Underneath the display screen, you’ll find an analog backlit clock, as well as tactile climate and media controls. I have to say I’m not a fan of the swipe-based temperature controls though. They’re too finicky and my passenger and I often ended up over- or under-adjusting our temps with them. I had a similar distaste for touch sliders in the Cadillac CUE system as well. I’d much rather just have knobs.
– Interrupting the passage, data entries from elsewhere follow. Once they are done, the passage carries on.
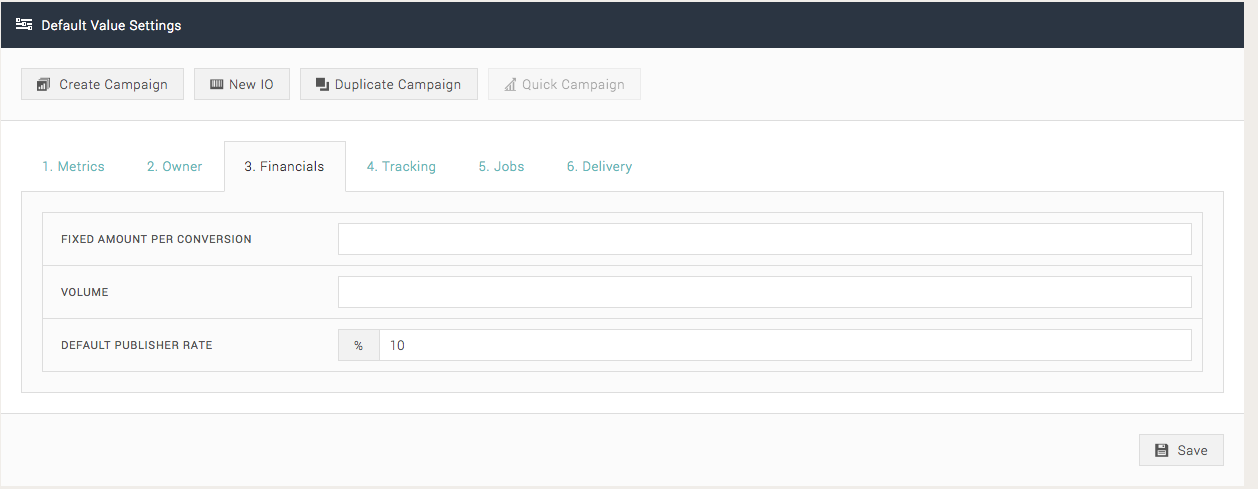This screenshot has width=1258, height=489.
Task: Click the Volume field label
Action: 85,292
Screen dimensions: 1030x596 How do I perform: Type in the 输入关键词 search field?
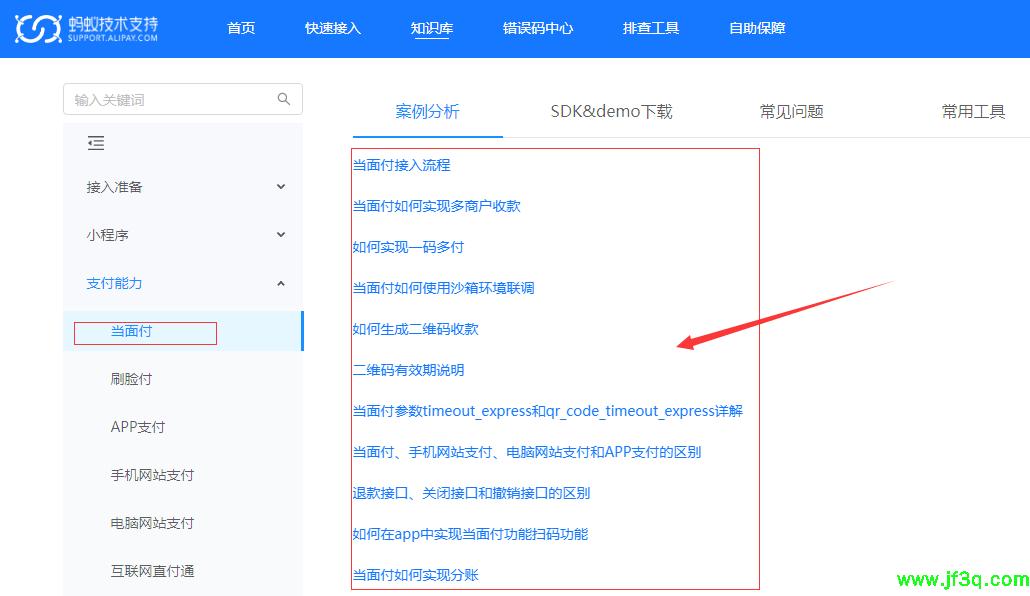coord(170,99)
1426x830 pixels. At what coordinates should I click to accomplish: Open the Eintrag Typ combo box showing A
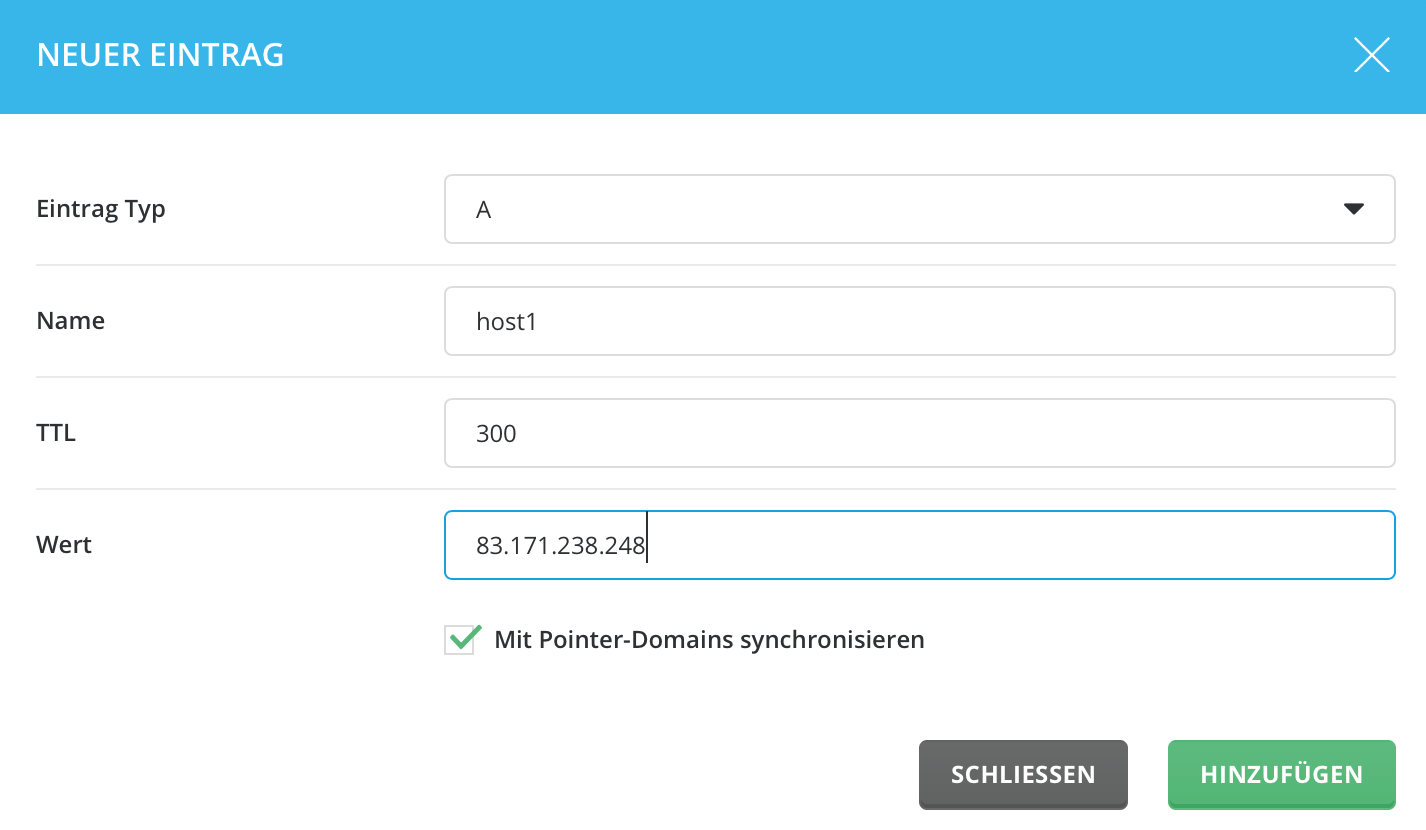click(919, 209)
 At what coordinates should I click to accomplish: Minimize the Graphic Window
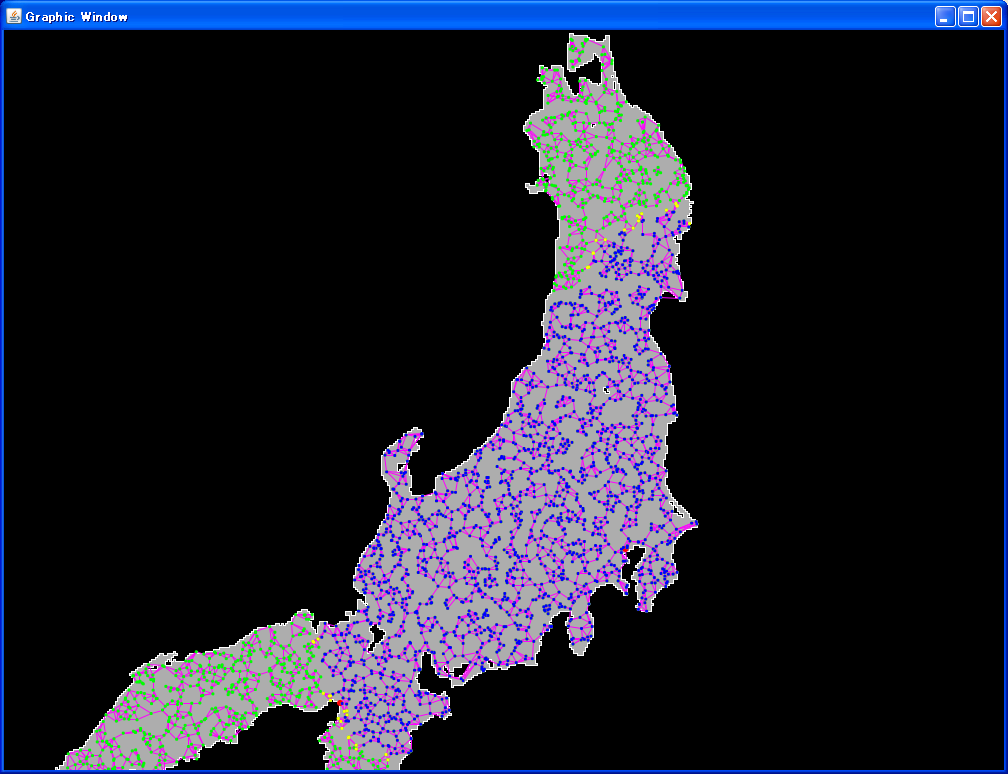click(x=945, y=16)
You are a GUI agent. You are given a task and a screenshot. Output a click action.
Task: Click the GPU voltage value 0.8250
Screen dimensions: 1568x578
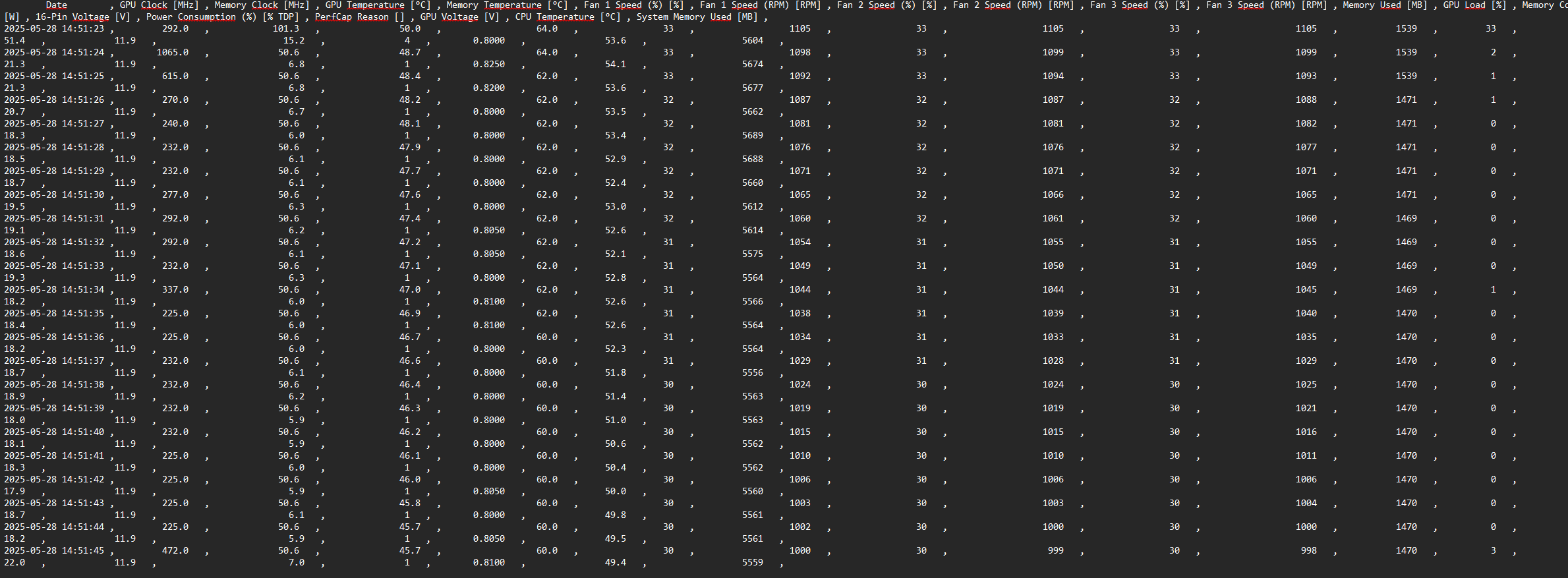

At least most of the controls in the Lexus are still tactile.
One of the coolest features of the F SPORT models is the large TFT instrument cluster, inspired by the one in the LFA. While it normally places your speedometer and tachometer front and center, you can also push a button on the steering wheel, and it reconfigures itself to provide a dual purpose display, adding an information panel to the left of the speedo/tach ring.
This whiz-bang feature doesn’t only change what’s on the display, but a mechanical ring moves from side to side with center cluster for added visual effect.
This information panel can display information such as navigation details, music track info, fuel efficiency, distance to empty, average speed, and current gear position, even when in fully-automatic shifting mode.
Pricing and Options
Pricing for the 2014 Lexus IS 350 all-wheel drive starts at $41,700(USD), while the rear-wheel drive model starts at $39,765. However, the F SPORT package bumps those prices up by another $3,180. My test vehicle also included the premium navigation and audio package for $3,225, blind-spot monitoring and rear cross-traffic alert for $600, and dynamic radar cruise control for $500. Total price for the car reviewed here was $50,164, including the $895 delivery and processing fee.
Lexus really has a winner on its hands with the IS 350. It’s a great everyday car, but it’s got brains, beauty and brawn. In fact, I think it achieves this balance better than just about any other car I’ve driven this year so far. It’s not the most spacious vehicle for rear passengers, and it has a couple of minor ergonomic quirks, but overall it’s an extremely comfortable and well-balanced luxury car.
If you’ve been looking at the BMW 3 or 4 series, the Cadillac ATS 2.0T or the Audi S4, you’ll definitely want to put the IS 350 on your evaluation list. I think you’ll be pleasantly surprised how well the Lexus stacks up against the competition.